Task directions: Below are records; reproduce exactly the lines from the one that has "review (217, 2049)" through the one that has "[Homepage] (412, 173)", ends included, and nothing more.

= = = = =

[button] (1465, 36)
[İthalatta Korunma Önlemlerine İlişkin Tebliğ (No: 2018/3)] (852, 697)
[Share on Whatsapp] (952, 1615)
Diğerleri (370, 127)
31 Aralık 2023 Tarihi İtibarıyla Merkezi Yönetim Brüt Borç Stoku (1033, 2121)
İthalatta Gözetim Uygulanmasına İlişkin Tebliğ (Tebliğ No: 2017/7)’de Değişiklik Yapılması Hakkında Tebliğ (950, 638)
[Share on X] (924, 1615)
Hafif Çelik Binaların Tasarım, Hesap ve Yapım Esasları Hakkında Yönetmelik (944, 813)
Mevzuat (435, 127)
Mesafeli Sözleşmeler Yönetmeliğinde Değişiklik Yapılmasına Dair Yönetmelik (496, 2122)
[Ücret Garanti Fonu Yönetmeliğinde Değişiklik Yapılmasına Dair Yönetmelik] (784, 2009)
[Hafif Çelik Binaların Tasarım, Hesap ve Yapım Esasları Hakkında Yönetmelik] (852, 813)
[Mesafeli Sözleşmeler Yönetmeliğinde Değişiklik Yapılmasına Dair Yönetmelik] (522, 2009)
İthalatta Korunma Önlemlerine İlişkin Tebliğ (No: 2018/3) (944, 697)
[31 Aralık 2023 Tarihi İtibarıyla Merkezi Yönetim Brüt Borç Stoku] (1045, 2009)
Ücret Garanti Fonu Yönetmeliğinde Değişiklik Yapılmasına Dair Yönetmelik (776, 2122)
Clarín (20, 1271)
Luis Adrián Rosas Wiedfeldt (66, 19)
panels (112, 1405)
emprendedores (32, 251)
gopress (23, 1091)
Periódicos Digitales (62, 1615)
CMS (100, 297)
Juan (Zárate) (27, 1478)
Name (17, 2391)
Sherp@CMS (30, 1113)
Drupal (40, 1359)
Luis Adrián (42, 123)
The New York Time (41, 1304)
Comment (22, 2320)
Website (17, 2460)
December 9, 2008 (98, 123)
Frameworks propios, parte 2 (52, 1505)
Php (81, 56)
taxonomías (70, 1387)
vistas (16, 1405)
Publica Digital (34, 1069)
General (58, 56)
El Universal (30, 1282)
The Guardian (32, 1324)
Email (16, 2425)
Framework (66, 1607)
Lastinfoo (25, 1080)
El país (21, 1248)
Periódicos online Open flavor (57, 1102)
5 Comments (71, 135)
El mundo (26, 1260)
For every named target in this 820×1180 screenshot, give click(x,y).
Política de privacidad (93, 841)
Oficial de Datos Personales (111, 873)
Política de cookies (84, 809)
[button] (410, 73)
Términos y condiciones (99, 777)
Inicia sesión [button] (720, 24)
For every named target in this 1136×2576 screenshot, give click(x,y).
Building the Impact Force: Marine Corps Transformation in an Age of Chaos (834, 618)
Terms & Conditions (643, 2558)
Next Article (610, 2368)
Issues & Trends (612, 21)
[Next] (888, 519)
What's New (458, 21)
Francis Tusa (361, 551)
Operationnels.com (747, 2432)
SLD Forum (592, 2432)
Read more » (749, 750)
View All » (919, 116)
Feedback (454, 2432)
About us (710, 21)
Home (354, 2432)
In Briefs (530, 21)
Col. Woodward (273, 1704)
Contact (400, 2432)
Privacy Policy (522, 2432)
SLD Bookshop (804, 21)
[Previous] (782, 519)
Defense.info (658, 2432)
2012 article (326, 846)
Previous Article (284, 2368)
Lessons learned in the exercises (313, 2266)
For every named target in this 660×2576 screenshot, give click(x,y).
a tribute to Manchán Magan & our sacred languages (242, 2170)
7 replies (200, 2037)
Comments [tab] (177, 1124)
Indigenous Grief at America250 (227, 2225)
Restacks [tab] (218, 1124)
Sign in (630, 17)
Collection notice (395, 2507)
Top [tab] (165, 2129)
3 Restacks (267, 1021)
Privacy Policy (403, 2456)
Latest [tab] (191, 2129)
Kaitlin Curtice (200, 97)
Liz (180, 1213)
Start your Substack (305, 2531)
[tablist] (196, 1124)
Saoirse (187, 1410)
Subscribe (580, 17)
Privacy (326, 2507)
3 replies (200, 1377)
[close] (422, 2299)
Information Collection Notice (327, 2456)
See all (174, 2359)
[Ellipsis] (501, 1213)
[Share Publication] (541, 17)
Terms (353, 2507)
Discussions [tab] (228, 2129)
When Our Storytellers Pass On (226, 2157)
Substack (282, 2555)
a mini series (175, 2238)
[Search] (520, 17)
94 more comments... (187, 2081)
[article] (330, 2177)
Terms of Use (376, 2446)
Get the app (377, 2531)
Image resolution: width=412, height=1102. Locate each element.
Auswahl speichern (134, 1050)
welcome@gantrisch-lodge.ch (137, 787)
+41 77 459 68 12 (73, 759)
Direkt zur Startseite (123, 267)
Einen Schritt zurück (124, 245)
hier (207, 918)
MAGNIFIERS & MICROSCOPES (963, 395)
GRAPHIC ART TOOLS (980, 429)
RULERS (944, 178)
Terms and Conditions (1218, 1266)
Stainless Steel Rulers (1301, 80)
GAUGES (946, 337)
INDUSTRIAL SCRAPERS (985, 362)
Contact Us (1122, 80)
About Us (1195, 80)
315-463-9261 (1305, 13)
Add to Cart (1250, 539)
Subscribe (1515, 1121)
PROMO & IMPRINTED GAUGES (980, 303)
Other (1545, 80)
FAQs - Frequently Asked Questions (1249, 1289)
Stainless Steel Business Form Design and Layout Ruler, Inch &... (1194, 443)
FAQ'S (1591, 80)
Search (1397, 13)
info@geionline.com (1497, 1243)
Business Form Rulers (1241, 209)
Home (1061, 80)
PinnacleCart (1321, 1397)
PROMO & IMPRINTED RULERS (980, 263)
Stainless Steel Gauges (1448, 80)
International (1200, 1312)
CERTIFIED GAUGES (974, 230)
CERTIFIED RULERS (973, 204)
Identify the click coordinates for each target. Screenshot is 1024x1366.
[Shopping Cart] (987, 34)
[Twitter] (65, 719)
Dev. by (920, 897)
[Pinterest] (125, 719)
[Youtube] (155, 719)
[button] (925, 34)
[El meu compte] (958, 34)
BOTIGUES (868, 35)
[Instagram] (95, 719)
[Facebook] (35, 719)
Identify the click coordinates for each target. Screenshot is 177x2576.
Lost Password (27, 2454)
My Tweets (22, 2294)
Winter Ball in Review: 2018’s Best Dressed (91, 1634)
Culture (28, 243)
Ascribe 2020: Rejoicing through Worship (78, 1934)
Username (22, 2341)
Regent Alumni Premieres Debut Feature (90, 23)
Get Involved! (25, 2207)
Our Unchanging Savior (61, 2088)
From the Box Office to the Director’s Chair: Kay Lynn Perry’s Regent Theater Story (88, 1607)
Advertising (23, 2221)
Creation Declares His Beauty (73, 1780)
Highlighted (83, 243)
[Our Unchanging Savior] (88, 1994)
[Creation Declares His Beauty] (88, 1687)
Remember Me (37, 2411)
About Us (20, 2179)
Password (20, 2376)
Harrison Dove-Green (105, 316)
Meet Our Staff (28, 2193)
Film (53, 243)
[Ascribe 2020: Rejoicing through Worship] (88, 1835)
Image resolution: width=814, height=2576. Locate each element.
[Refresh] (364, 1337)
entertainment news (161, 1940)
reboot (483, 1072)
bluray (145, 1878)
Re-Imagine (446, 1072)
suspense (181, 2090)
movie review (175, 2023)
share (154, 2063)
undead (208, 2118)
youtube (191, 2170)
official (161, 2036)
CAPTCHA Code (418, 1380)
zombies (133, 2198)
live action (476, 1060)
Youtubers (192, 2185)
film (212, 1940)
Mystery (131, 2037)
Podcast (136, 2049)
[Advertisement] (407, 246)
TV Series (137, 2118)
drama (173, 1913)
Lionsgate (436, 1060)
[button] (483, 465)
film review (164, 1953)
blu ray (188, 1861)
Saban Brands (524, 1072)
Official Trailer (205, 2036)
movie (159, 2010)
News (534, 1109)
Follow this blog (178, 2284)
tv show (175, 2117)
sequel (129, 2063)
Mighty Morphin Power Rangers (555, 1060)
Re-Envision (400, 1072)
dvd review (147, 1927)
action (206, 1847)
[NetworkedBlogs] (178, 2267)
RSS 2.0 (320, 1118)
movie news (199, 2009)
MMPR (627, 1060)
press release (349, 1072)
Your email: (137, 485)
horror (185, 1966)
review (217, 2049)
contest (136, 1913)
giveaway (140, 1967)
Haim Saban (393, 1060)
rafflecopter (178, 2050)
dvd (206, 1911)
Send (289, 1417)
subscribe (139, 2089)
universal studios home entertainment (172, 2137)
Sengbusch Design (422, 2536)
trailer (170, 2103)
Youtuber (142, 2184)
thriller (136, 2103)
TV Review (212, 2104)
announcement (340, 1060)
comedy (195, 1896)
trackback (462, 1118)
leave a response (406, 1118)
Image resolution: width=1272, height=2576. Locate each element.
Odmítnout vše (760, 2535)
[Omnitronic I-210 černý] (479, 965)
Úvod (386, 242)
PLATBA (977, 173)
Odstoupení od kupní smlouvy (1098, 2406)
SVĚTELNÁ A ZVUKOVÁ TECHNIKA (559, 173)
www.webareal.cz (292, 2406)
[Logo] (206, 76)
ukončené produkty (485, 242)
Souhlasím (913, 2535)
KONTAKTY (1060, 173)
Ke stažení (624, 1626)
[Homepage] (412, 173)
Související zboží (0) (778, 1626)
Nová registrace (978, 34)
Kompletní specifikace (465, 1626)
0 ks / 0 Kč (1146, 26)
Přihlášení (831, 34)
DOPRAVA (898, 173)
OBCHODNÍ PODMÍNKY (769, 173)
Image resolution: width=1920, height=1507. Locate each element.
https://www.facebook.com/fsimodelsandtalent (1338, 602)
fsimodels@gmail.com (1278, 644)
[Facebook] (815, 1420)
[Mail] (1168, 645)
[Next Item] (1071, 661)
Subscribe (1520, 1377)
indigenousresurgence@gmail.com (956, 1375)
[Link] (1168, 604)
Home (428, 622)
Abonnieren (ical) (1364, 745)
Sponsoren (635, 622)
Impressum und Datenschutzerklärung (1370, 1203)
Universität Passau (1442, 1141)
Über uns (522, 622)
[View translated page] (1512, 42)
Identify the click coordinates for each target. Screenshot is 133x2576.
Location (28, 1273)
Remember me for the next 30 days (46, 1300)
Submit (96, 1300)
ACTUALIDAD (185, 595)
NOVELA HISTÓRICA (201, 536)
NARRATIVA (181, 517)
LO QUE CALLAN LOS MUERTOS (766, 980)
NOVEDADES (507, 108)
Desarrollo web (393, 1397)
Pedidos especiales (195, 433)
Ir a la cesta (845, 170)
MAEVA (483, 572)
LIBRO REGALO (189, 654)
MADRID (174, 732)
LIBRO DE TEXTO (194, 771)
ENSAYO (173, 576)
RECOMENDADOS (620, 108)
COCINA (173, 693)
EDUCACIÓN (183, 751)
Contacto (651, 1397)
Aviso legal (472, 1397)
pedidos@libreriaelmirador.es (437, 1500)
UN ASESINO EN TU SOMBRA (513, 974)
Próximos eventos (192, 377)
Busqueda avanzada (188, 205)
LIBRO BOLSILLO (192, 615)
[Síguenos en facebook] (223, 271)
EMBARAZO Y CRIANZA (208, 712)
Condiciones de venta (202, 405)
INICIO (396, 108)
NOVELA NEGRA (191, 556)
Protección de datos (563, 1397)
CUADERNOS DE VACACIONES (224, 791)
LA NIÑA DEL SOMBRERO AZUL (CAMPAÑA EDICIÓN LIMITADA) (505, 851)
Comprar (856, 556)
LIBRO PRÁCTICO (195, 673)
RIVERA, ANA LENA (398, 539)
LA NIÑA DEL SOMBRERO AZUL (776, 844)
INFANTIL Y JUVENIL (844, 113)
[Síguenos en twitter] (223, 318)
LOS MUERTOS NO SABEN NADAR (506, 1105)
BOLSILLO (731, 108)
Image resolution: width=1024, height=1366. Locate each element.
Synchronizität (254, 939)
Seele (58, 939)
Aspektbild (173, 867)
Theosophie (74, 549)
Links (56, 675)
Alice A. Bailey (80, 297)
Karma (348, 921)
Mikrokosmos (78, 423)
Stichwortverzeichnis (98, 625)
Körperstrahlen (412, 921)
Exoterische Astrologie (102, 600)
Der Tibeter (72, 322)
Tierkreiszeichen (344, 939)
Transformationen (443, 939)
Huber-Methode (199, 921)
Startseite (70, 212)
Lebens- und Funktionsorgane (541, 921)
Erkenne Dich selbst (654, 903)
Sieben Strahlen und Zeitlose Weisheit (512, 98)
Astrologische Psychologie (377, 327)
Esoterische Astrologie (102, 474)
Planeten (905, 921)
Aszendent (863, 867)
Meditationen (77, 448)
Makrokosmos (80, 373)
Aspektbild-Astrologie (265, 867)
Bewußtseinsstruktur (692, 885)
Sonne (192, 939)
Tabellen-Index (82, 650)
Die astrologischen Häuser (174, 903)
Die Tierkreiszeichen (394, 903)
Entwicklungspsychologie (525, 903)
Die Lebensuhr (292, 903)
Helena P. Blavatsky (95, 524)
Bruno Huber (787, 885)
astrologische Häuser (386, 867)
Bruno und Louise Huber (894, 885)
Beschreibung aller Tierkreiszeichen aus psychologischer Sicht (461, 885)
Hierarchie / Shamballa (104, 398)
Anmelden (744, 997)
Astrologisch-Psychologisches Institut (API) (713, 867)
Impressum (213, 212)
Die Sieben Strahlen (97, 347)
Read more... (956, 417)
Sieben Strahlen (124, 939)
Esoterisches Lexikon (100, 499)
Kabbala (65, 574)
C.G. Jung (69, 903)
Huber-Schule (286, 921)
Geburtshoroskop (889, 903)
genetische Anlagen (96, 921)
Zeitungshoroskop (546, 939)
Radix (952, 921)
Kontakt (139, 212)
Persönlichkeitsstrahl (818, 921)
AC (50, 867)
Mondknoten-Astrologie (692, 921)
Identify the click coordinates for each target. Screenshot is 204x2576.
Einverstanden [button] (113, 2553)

= = = = =

Response to the exercise:
review (217, 2049)
contest (136, 1913)
giveaway (140, 1967)
Haim Saban (393, 1060)
rafflecopter (178, 2050)
dvd (206, 1911)
Send (289, 1417)
subscribe (139, 2089)
universal studios home entertainment (172, 2137)
Sengbusch Design (422, 2536)
trailer (170, 2103)
Youtuber (142, 2184)
thriller (136, 2103)
TV Review (212, 2104)
announcement (340, 1060)
comedy (195, 1896)
trackback (462, 1118)
leave a response (406, 1118)
Image resolution: width=1272, height=2576. Locate each element.
Odmítnout vše (760, 2535)
[Omnitronic I-210 černý] (479, 965)
Úvod (386, 242)
PLATBA (977, 173)
Odstoupení od kupní smlouvy (1098, 2406)
SVĚTELNÁ A ZVUKOVÁ TECHNIKA (559, 173)
www.webareal.cz (292, 2406)
[Logo] (206, 76)
ukončené produkty (485, 242)
Souhlasím (913, 2535)
KONTAKTY (1060, 173)
Ke stažení (624, 1626)
[Homepage] (412, 173)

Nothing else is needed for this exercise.